Paddy Padmanabhan: Very interesting. There’s a lot to unpack from what you said. A couple of things that come to my mind right away that no matter how good a solution is unless you’re integrated into the clinical workflow of a hospital, it’s very hard to get users to adopt it and use it. And so, it seems like that was kind of one of the early insights you had, and you quickly went about addressing that. What I do like about the fact is this closing the loop, if you will, in terms of getting people to not just to use the platform, but holding themselves accountable in some ways through some kind of a feedback loop which tells them how they’re doing in order to avoid the reversal to the mean, which, as you know, is the bane of all management consulting. That’s right. Interesting. We’ll unpack some of that. Just tell us a little bit about from a growth perspective. I’m aware that you raised a significant amount of venture capital. Do you want to just quickly walk us through how much you’ve raised, who your major investors are?

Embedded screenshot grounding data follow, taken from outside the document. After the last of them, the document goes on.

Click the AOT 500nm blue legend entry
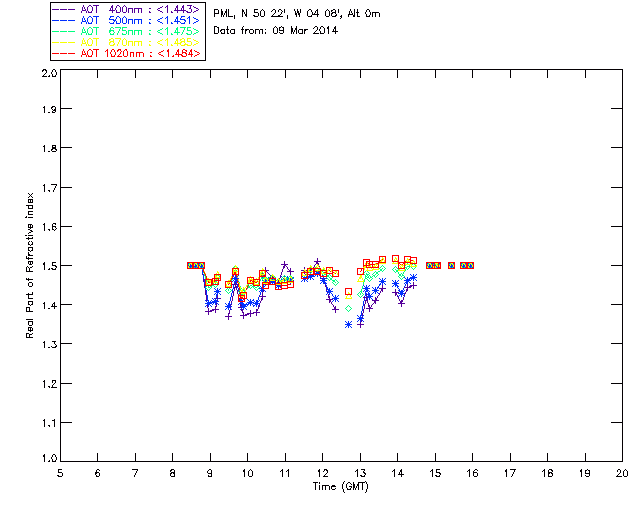Screen dimensions: 640x512 [x=126, y=20]
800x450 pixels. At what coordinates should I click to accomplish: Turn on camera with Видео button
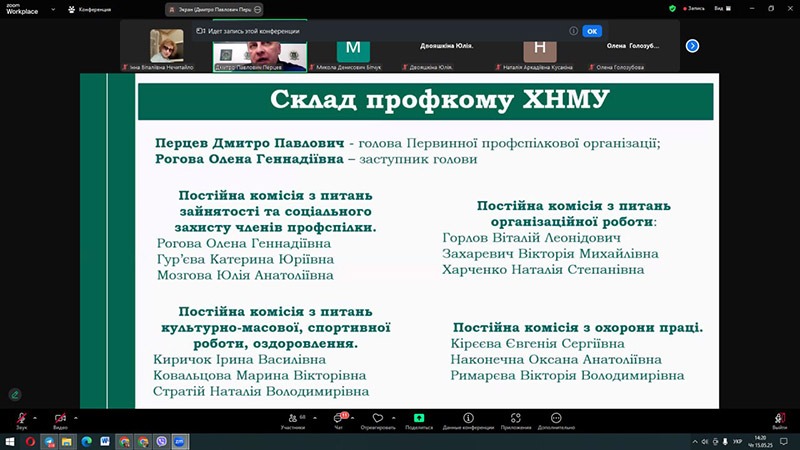[59, 419]
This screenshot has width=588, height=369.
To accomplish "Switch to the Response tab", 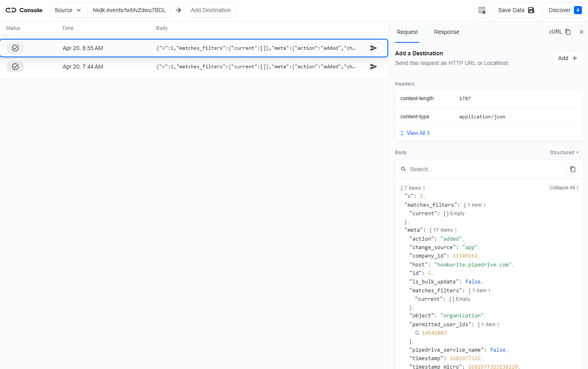I will tap(446, 32).
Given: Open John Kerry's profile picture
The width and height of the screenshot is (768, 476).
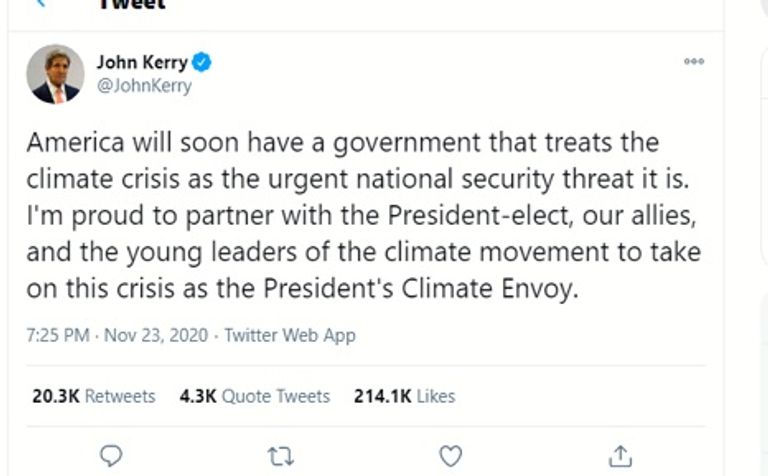Looking at the screenshot, I should [55, 74].
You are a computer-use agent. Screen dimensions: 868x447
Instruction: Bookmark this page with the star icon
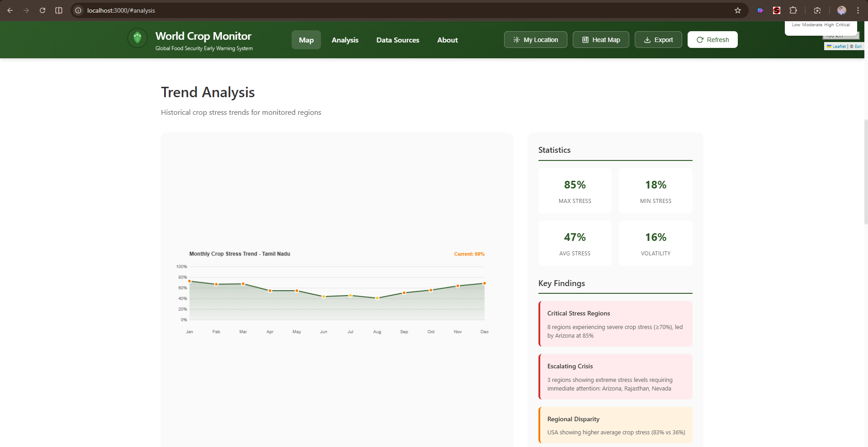click(738, 10)
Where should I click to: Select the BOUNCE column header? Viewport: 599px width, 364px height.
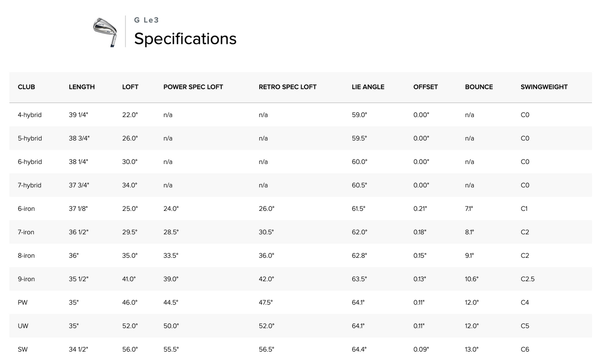[479, 87]
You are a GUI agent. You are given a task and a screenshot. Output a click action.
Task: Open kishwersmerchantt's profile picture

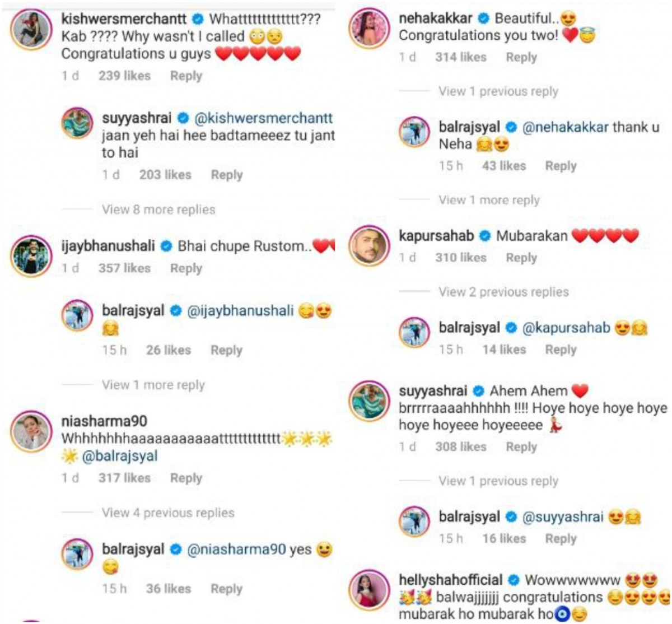[x=31, y=30]
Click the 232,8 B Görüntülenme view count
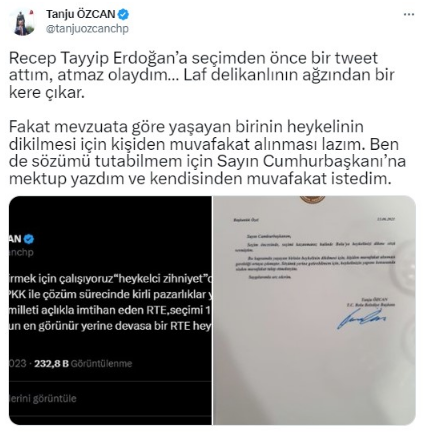 point(83,363)
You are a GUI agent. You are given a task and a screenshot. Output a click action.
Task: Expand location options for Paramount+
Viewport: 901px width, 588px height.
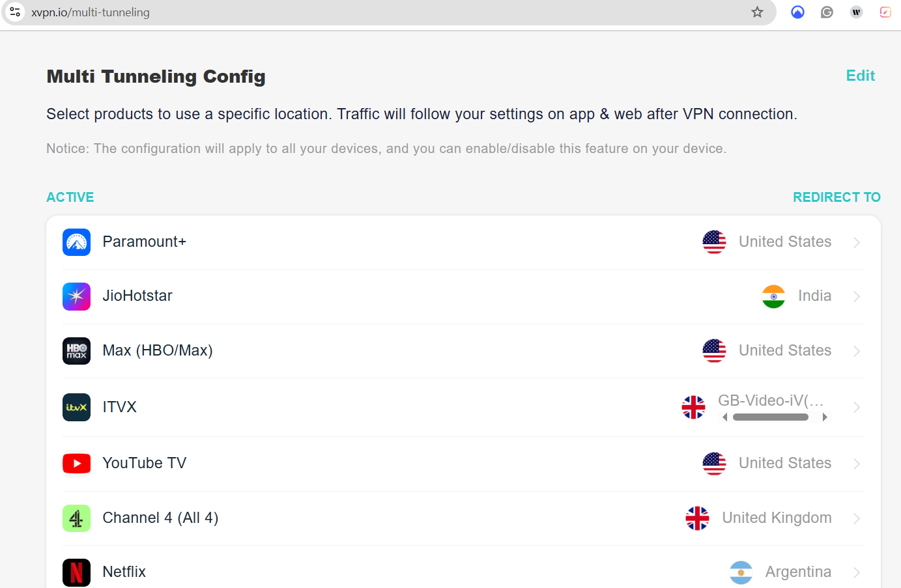click(x=857, y=242)
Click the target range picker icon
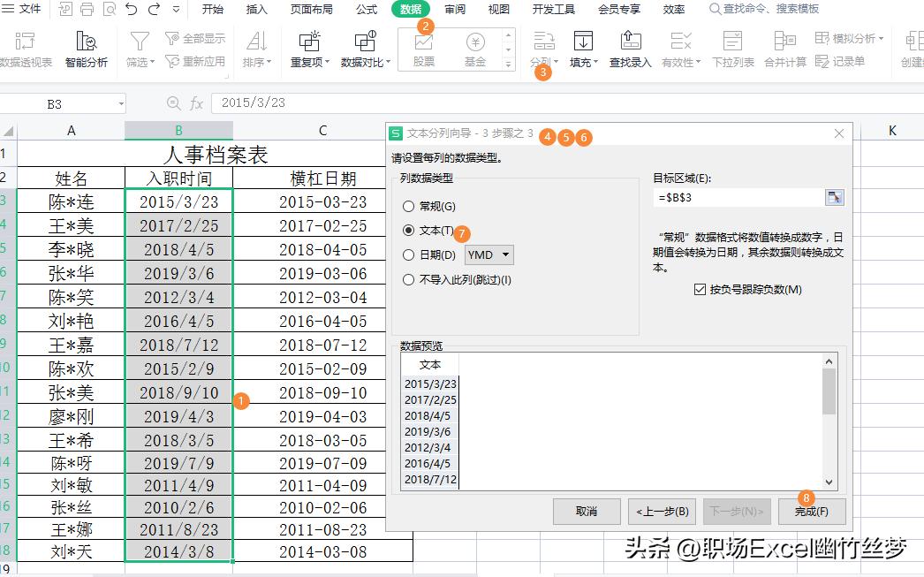 (834, 197)
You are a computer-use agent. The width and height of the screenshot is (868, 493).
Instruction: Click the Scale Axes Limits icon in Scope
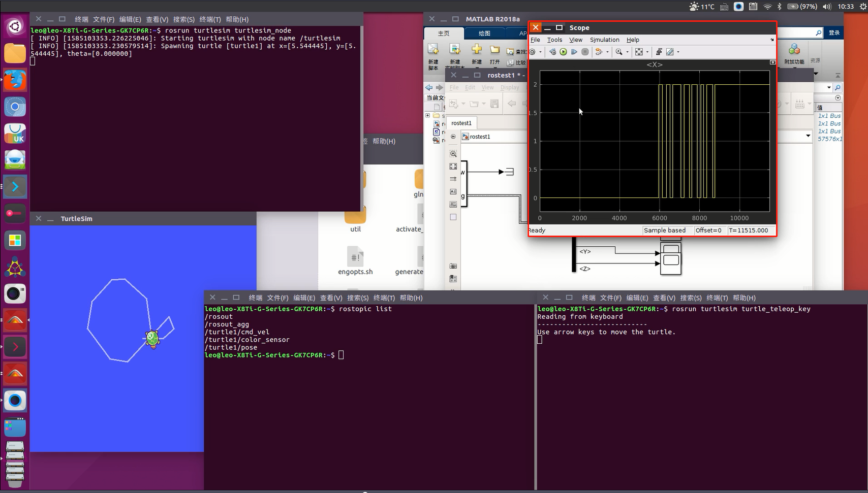coord(639,52)
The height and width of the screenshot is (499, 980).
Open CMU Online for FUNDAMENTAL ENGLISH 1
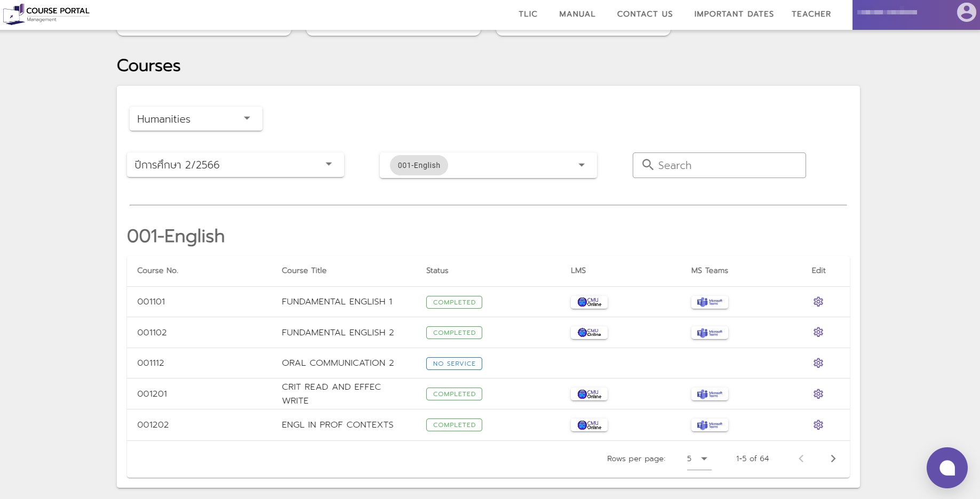pyautogui.click(x=589, y=302)
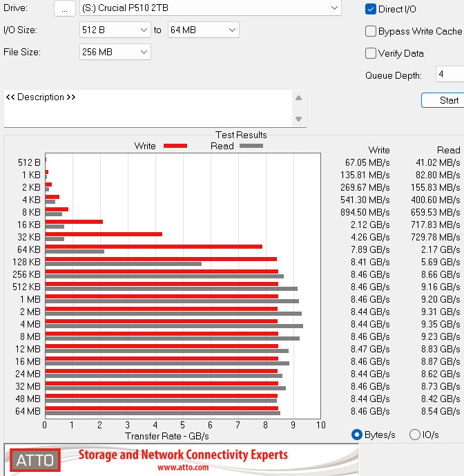Select the Bytes/s radio button

tap(357, 435)
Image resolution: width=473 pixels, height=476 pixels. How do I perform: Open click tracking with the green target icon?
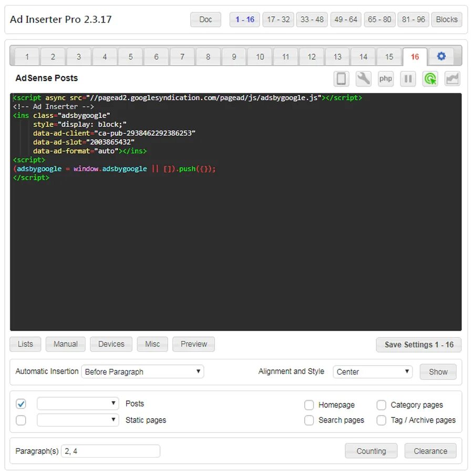430,78
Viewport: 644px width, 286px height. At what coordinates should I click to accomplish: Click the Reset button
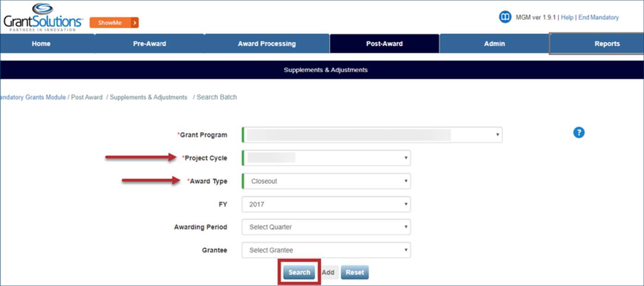[x=355, y=273]
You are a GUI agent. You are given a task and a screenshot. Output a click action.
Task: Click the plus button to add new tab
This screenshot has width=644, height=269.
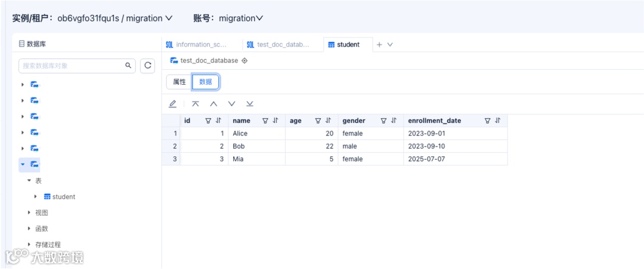(379, 45)
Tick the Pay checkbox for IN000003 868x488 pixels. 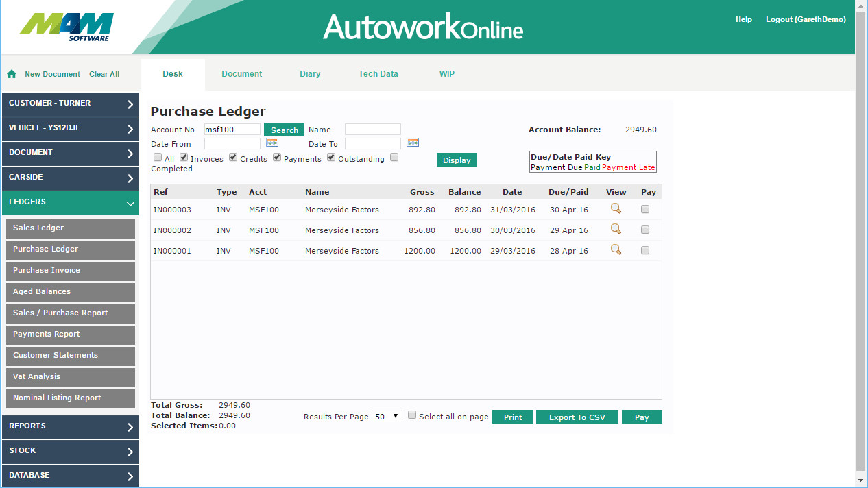[x=645, y=210]
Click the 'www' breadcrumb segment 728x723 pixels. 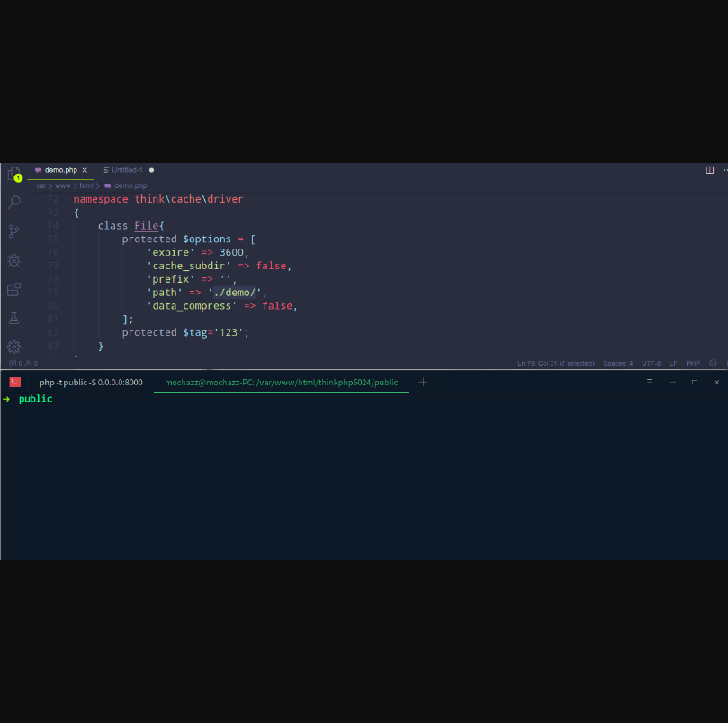(63, 185)
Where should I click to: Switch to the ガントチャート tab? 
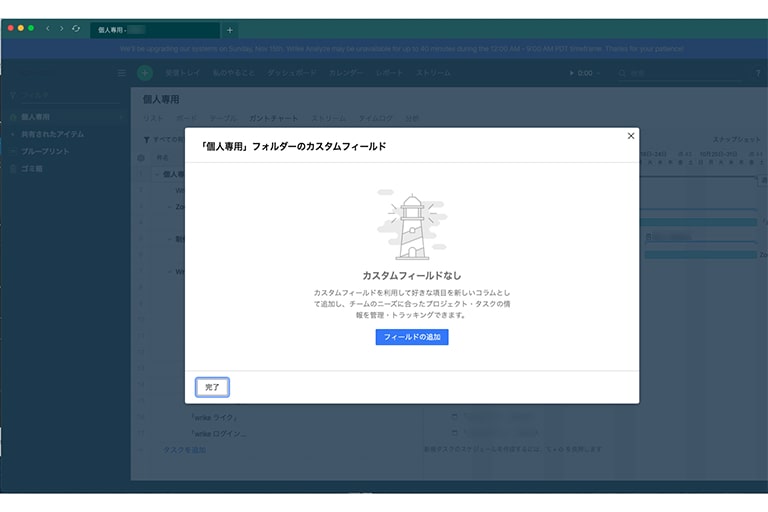click(x=272, y=118)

Mudit Garg: Yeah, absolutely. I think from a growth standpoint, we’ve been fortunate in partnering with our health system partners to see growth in the work we do with them and concurrently, therefore, in the investment and that we can make in growing the company as well. We have raised to date about 45 million and we’ve been very, very blessed to have some very top tier investors from the valley and in the healthcare specifically as well. Some of the largest investors are Mayfield, Bessemer Ventures, Norwest Ventures. We also have YCombinator as a very early seed investor in the company and many other phenomenal seed investors in the company. And what’s been amazing is also some of the customers who work with us also felt compelled enough by the results they have seen to become strategic partners in investments as well.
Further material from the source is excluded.